- _SOURCE INFORMATION_:
§

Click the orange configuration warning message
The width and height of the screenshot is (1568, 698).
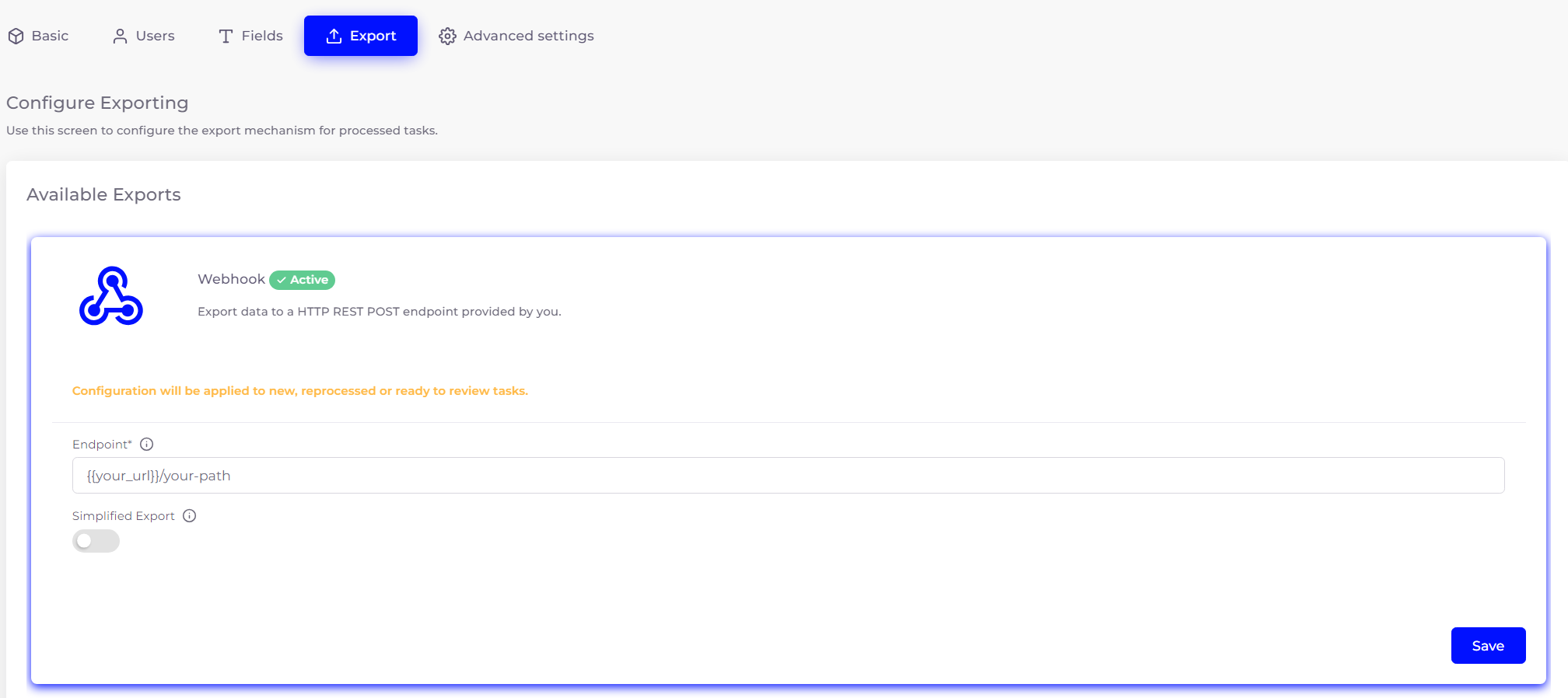tap(299, 391)
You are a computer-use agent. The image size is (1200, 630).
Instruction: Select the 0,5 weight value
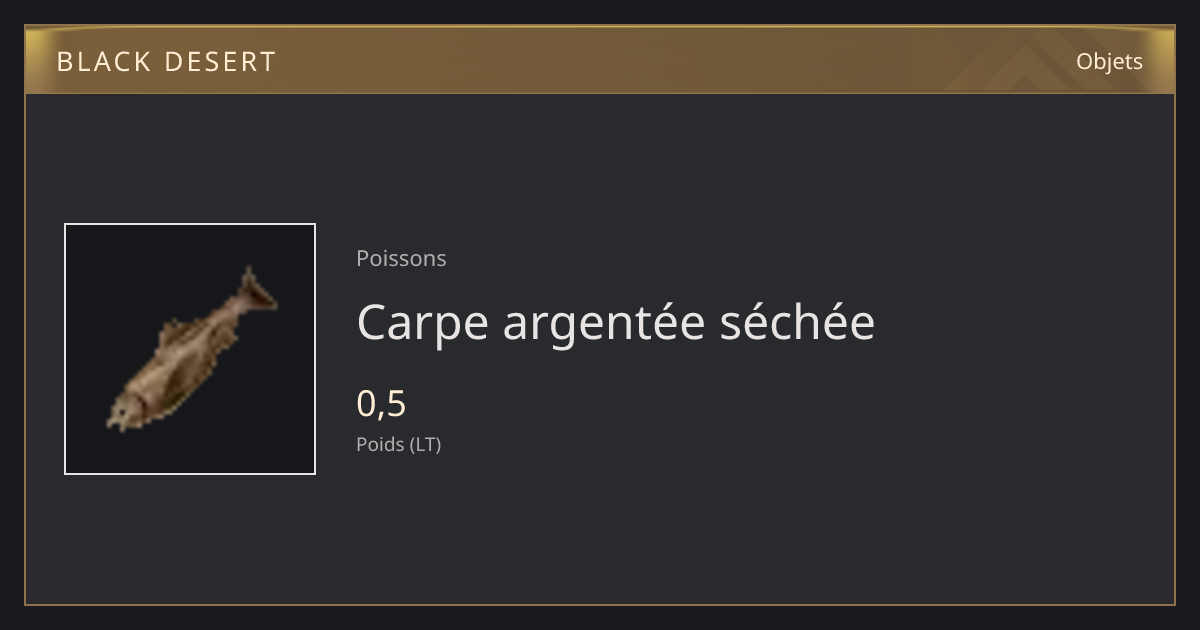pos(381,404)
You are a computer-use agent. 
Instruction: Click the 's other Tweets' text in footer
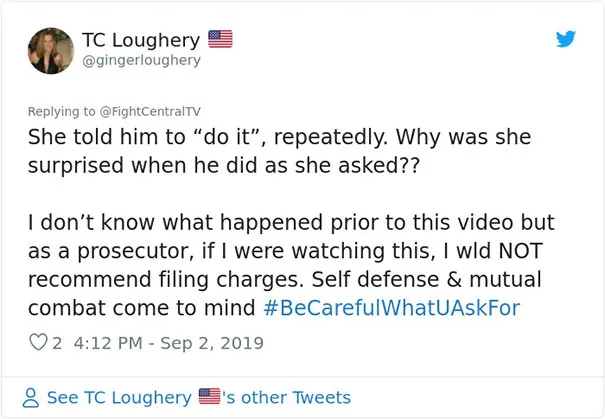[x=287, y=397]
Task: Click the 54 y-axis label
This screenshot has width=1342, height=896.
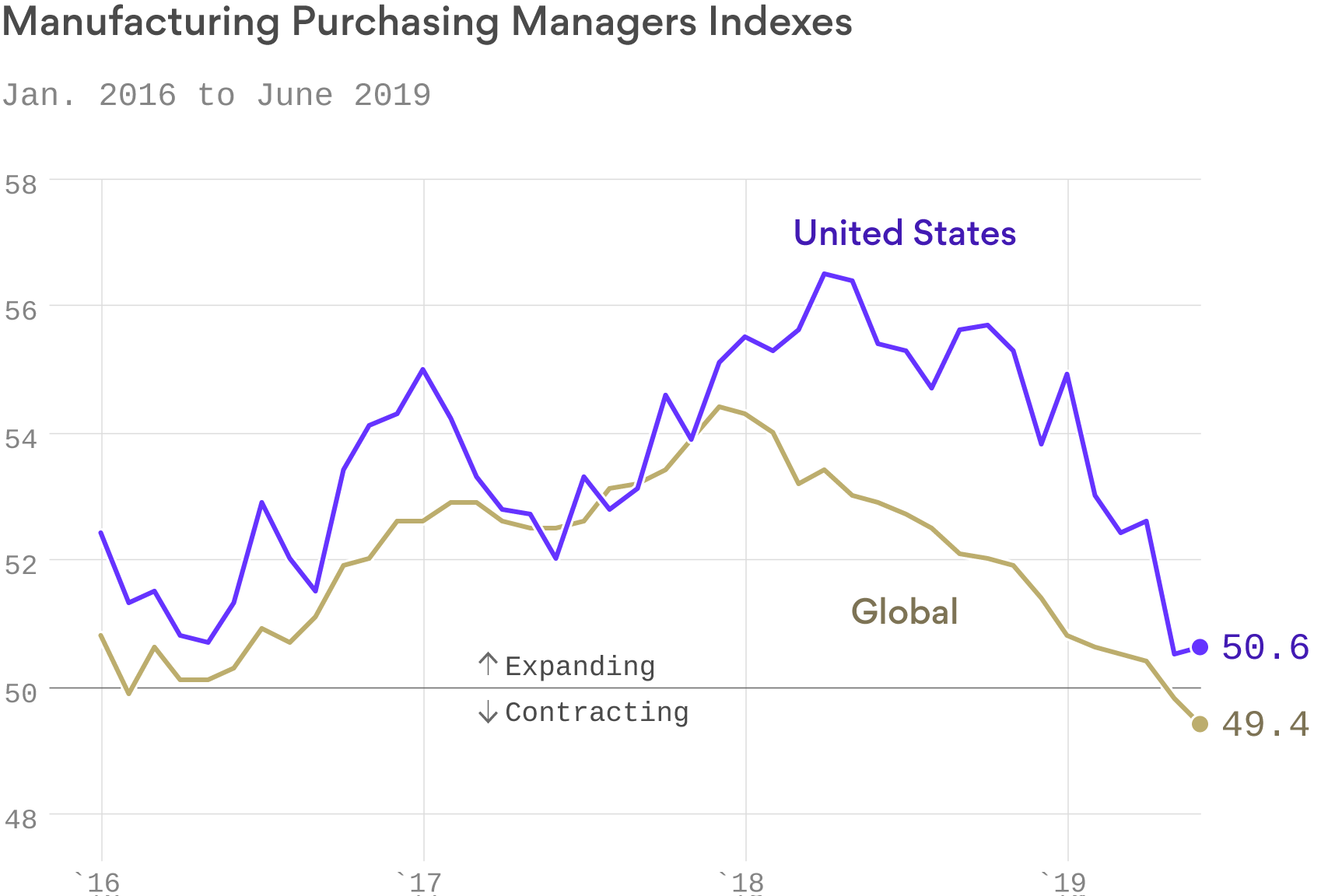Action: (20, 439)
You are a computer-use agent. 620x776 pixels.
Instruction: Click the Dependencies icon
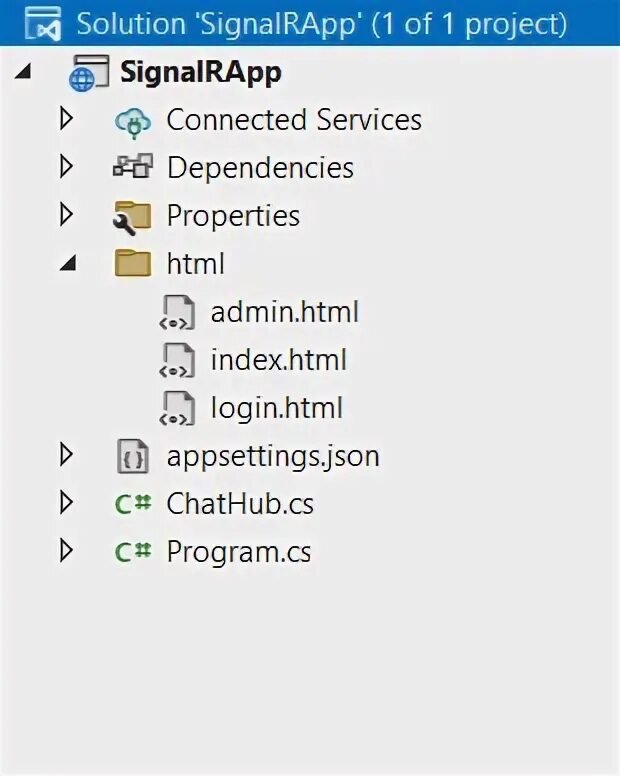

§

- _ACTION ITEM_: Go through the records, tally the lines holding the word "agent", and give only the tally.

- _ANSWER SPACE_: 3